Stando alla lista delle statue più alte al mondo presente nella versione inglese di Wikipedia (https://en.wikipedia.org/wiki/List_of_tallest_statues), attualmente ne esistono circa 130 che superano la considerevole altezza di 30 metri.
La maggior parte si trovano in Asia, di cui in particolare ben 36 in Cina, 22 in India e 21 in Giappone.
Escluse rare eccezioni, si tratta di costruzioni piuttosto recenti, a causa del fatto che per edificare monumenti di tali ciclopiche dimensioni, oltre alle capacità artistiche sono necessarie avanzate conoscenze ingegneristiche.
Ad esempio, la statua più alta al giorno d’oggi, ben 128 metri, rappresenta il Buddha Vairochana e si trova presso la città di Lushan in Cina, dove venne completata nel 2002.

Sebbene l’India possa vantare un elevato numero di statue di ragguardevoli dimensioni, al momento nessuna raggiunge tali altezze e l’attuale record indiano si ferma ai 41 metri di una statua del dio scimmia Hanuman, terminata nel 2003 presso la città di Vijayawada.
La situazione dovrebbe comunque cambiare entro i prossimi 2-3 anni quando verrà terminata la Shivaji Smarak, una scultura del guerriero maratha Shivaji, in costruzione su un’isolotto della Baia di Mumbai, che dovrebbe raggiungere addirittura i 210 metri.

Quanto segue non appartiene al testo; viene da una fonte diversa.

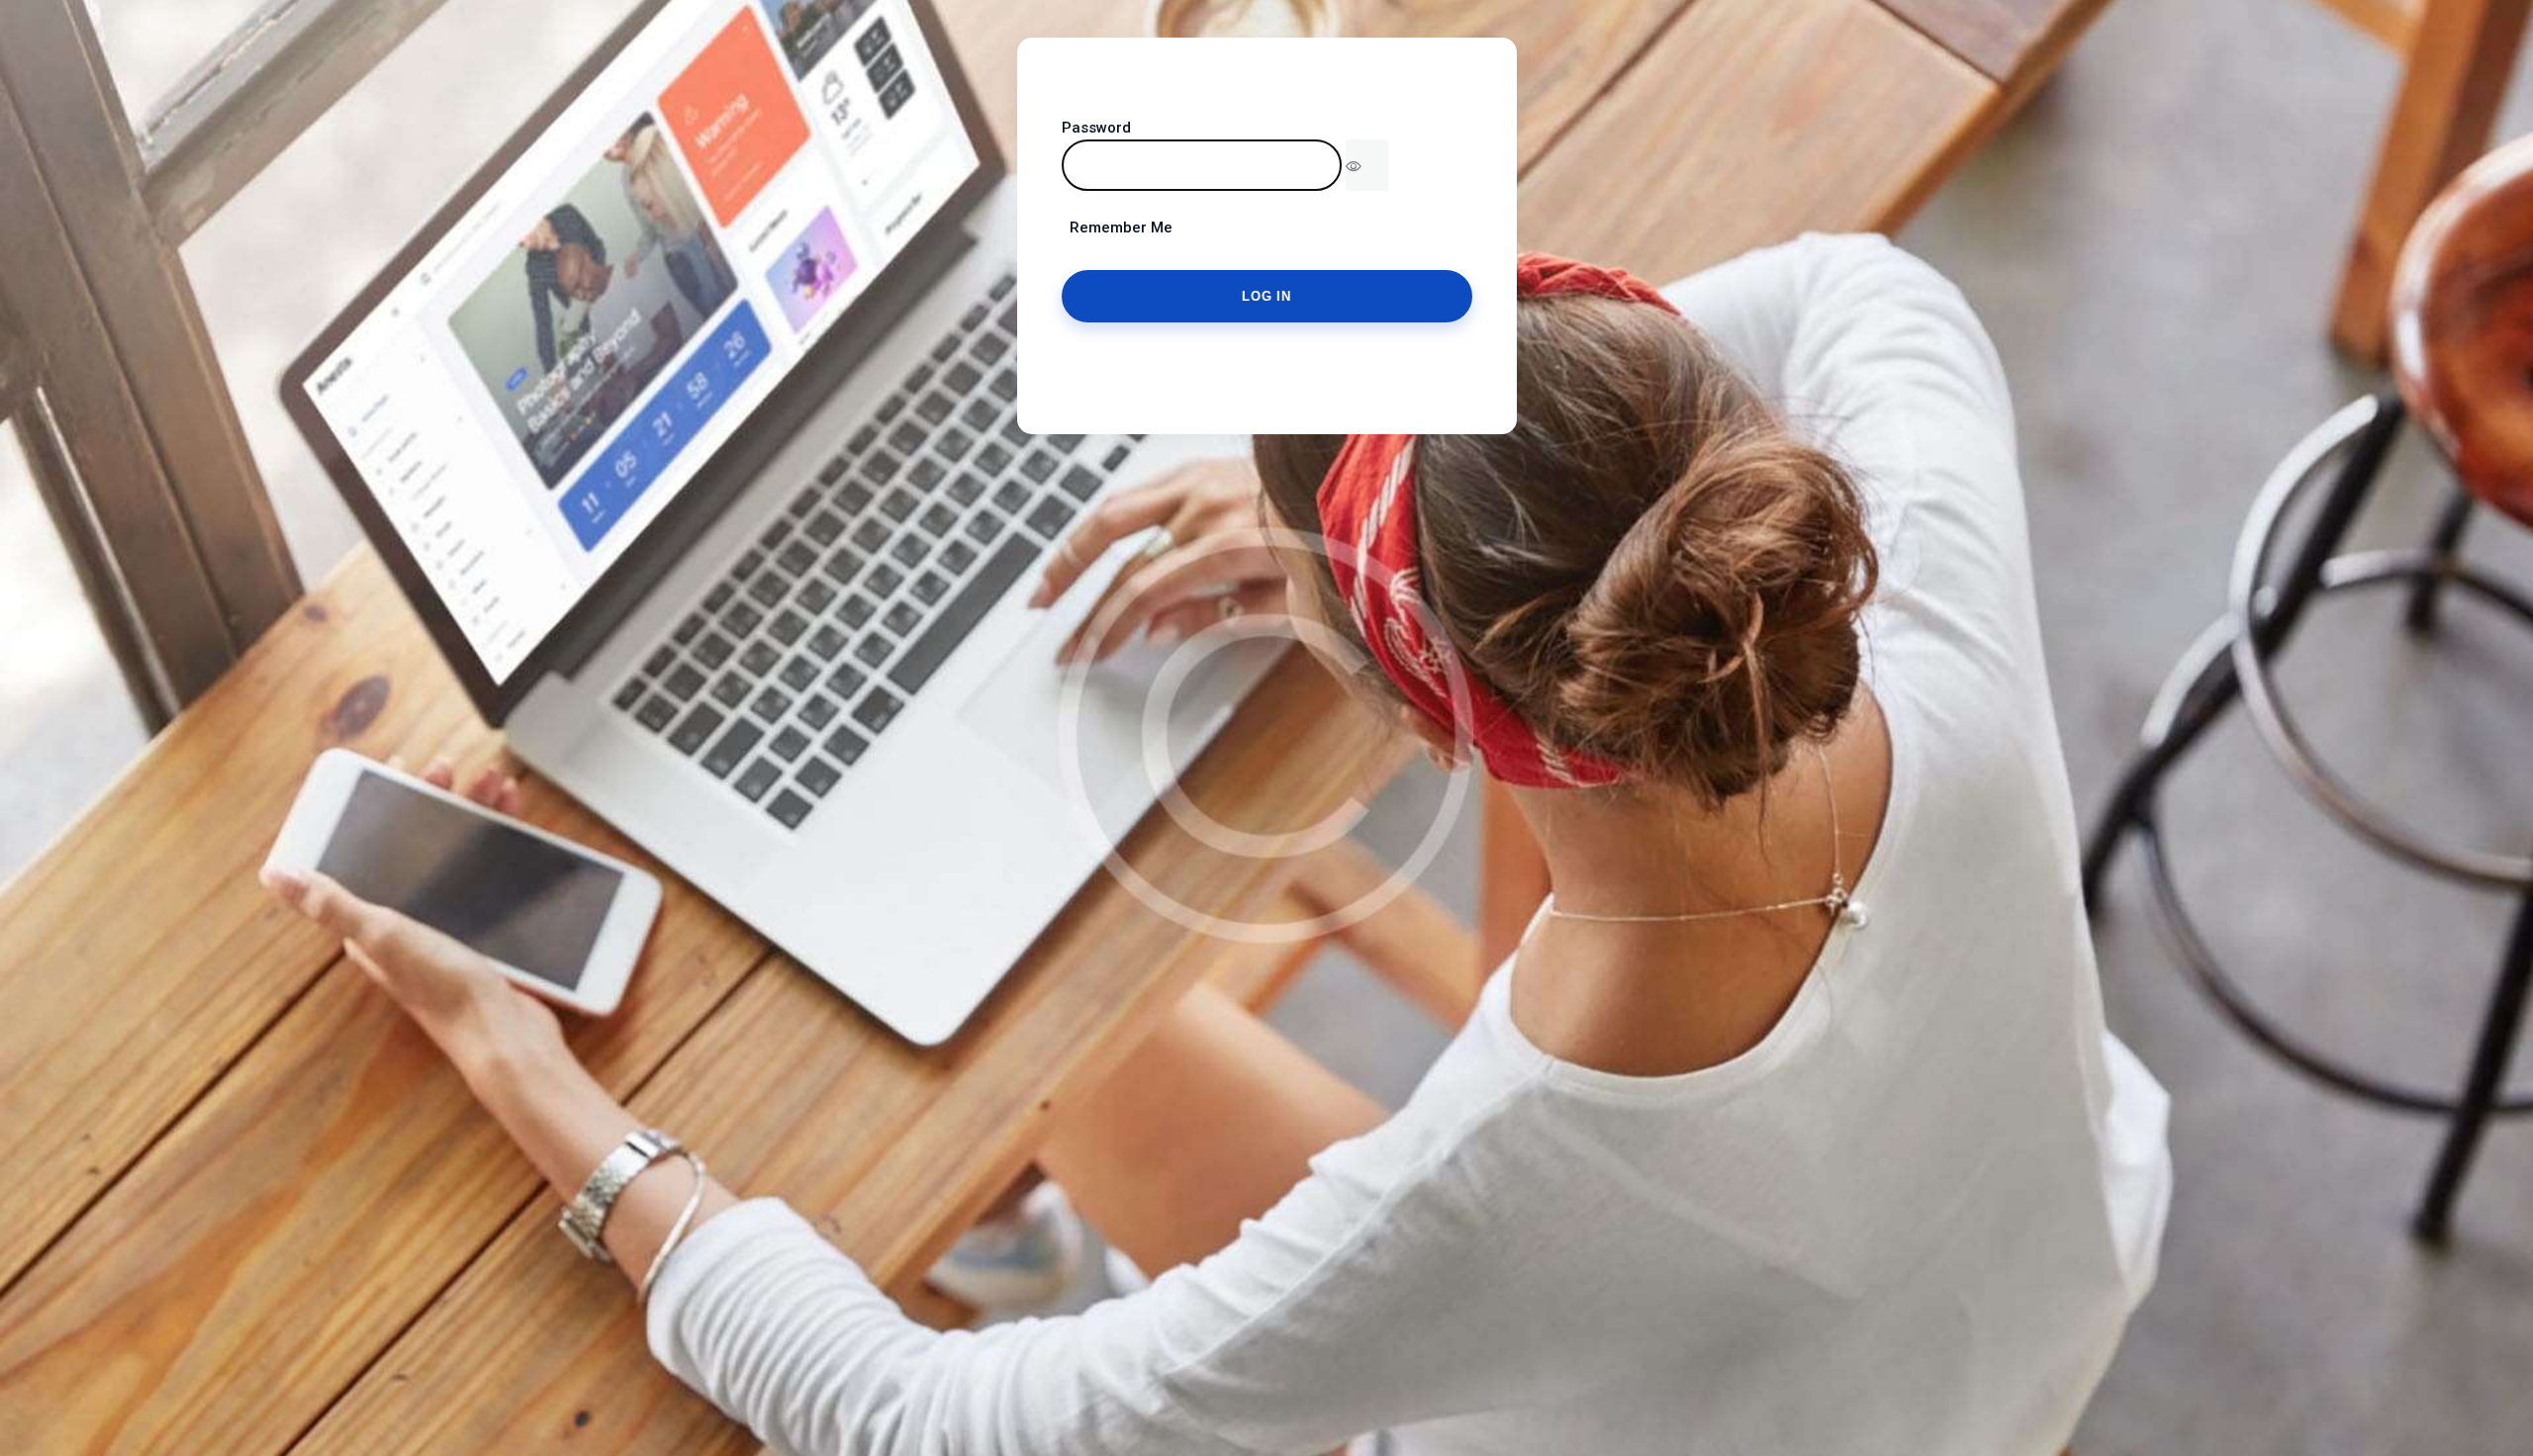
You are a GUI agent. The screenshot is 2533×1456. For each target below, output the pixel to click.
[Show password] (1367, 165)
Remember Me (1117, 227)
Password (1096, 127)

In attesa del completamento di questa gigantesca opera, e di altre di minori dimensioni in costruzione o progettazione, proponiamo una breve panoramica delle 7 statue indiane più alte al Giugno 2017.
Nominalmente e geograficamente, queste sono: la già citata statua di Hanuman di Vijayawada, chiamata Paritala Anjaneya, di 41 metri; la statua del poeta tamil Tiruvalluvar, su un isolotto di fronte a Kanyakumari, il punto più meridionale della penisola indiana, alta ben 40.6 metri; nei pressi della città di Ravangla, nello stato montano del Sikkim, è presente una statua del Buddha, chiamata Tathagata Tsal, alta 39 metri; anche nello stato meridionale dell’Andhra Pradesh, presso il villaggio di Amaravathi, è stata costruita una gigantesca statua del Buddha di 38 metri; sempre di matrice buddista è anche la quinta statua indiana più alta, di 37.5 metri, raffigurante Padmasambhava, o Guru Rinpoche, un maestro buddista dell’VIII secolo, costruita presso il sacro Lago di Rewalsar, nello stato montano dell’Himachal Pradesh; la statua di Shiva vicino al tempio di Murdeshwar, nello stato meridionale del Karnataka, raggiunge un’altezza di 37 metri; infine, la settima ed ultima della nostra panoramica è di nuovo buddista e dedicata a Padmasambhava, ed è situata presso la cittadina di Namchi nello stato del Sikkim.

Prima di entrare nei dettagli, una breve considerazione di tipo morale-umanistico.
Come accennato anche in un precedente post sulla statua di Shiva Kailashnath Mahadev costruita recentemente in Nepal (http://informazioniindiaenepal.blogspot.it/2017/06/la-statua-di-kailashnath-mahadev.html), è lecito, e forse doveroso, chiedersi quali siano i reali benefici che ne possono trarre società ancora alle prese con enormi difficoltà economiche.
Probabilmente molto pochi e solo parziali, essendo prima di tutto spinte dagli interessi di chi possiede potere e risorse: le statue indiane che decriveremo sono state costruite tra il 1999 ed il 2013, quindi sotto differenti governi ed influenze politiche, ma i biechi motivi sono identici.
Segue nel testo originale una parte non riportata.